Rege Emissionstätigkeit: Verbriefte Verbindlichkeiten erreichen 70,0 Mrd EUR

Aufgrund der hohen Emissionstätigkeit im Geschäftsjahr 2007 wuchsen die verbrieften Verbindlichkeiten auf der Passivseite der Bilanz um 6,9 % (14,1) auf 70,0 Mrd EUR (65,5). Die mittel- und langfristigen Fremdmittel valutierten am Bilanzstichtag insgesamt mit 65,5 Mrd EUR (67,5). Im mittleren und langen Laufzeitenbereich nahm die Förderbank im Geschäftsjahr 2007 11,2 Mrd EUR (9,9) Kapitalmarktmittel neu auf, darunter 7,9 Mrd EUR (5,5) im Rahmen des Euro-Medium-Term-Note-Programms (EMTN) und 2,0 Mrd EUR (3,0) als bei der amerikanischen Börsenaufsicht registrierte Globalanleihen. Im kurzfristigen Bereich erfolgte die Mittelaufnahme überwiegend durch das Euro-Commercial-Paper-Programm (ECP). Im Jahresdurchschnitt verdoppelte sich die Programmauslastung des ECP-Programms auf 9,0 Mrd EUR (4,4). Mit einem Anteil von 34,0 % am Mittelaufkommen blieb der US-Dollar die wichtigste Emissionswährung, obwohl sich der Anteil des Euro deutlich auf 30,7 % erhöhte. 48 % des Emissionsvolumens wurden bei Zentralbanken platziert. Aufgrund der Eigenkapitalentlastung durch die ab 1.1.2007 in Kraft getretene so genannte "Nullgewichtung" erhöhte sich der Anteil der Geschäftsbanken auf 22 % (13).
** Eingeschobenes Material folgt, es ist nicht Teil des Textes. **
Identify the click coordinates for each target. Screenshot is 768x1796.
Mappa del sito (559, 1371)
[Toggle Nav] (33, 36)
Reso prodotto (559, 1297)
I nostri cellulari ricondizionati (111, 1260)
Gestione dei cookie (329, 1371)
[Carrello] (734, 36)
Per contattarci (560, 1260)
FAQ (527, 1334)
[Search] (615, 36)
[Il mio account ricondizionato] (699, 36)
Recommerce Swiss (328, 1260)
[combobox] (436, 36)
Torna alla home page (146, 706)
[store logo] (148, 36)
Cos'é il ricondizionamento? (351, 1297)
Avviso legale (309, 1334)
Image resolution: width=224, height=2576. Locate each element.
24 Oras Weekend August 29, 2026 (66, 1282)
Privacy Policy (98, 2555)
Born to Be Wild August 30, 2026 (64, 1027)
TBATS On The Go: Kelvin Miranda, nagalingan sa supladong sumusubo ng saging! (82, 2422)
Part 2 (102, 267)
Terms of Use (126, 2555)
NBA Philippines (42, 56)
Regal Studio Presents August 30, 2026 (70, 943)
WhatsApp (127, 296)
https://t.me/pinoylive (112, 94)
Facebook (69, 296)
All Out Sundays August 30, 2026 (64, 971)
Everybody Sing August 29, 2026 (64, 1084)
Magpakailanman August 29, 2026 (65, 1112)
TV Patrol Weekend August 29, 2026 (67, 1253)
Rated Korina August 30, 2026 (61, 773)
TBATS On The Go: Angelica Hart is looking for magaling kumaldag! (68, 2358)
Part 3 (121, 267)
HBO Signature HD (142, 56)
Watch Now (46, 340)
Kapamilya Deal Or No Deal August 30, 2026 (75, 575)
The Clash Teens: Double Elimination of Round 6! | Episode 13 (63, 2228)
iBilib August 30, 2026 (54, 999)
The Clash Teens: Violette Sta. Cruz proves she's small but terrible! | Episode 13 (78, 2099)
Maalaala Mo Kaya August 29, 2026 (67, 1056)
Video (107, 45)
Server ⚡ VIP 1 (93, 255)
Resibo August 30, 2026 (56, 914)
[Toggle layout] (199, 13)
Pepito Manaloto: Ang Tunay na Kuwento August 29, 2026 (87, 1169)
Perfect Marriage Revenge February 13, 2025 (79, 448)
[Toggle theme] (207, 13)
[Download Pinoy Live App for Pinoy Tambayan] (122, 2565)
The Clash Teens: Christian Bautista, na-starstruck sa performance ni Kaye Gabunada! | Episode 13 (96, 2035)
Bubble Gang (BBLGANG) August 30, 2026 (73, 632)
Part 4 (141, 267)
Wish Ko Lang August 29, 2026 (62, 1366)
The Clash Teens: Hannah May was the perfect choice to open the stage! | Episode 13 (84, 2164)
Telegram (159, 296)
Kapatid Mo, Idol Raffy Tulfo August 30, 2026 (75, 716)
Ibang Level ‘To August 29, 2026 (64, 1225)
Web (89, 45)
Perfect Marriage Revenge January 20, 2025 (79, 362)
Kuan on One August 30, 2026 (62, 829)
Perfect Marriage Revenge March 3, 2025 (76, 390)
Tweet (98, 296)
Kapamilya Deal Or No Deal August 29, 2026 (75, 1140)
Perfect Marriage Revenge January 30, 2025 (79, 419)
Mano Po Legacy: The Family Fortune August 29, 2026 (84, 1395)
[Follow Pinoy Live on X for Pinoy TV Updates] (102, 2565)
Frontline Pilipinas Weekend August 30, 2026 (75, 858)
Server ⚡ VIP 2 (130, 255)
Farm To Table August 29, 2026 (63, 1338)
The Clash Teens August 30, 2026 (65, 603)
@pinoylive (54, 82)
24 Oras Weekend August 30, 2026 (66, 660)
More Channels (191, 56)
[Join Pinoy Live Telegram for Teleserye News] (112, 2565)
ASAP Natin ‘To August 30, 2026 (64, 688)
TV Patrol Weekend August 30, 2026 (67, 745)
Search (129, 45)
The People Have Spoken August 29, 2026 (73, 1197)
Eigenmittel steigen auf 2,9 Mrd EUR (2,8)

Die Eigenmittel werden in der HGB-Bilanz 2007 mit insgesamt 2,9 Mrd EUR (2,8) ausgewiesen. Davon entfallen 1,0 Mrd EUR (1,1) auf nachrangige Verbindlichkeiten. Der Fonds für allgemeine Bankrisiken wurde aus dem Betriebsergebnis um 76,0 Mio EUR auf 1,1 Mrd EUR (1,0) aufgestockt. Durch die Zuführung von 31,5 Mio EUR aus dem Jahresüberschuss stiegen die Gewinnrücklagen auf 687,0 Mio EUR (655,5). Sowohl die Kernkapitalquote als auch die Gesamteigenkapitalquote liegen mit 10,6 % (10,7) bzw. 16,5 % (16,8) weiter deutlich über den bankaufsichtsrechtlichen Anforderungen von 4 bzw. 8 %.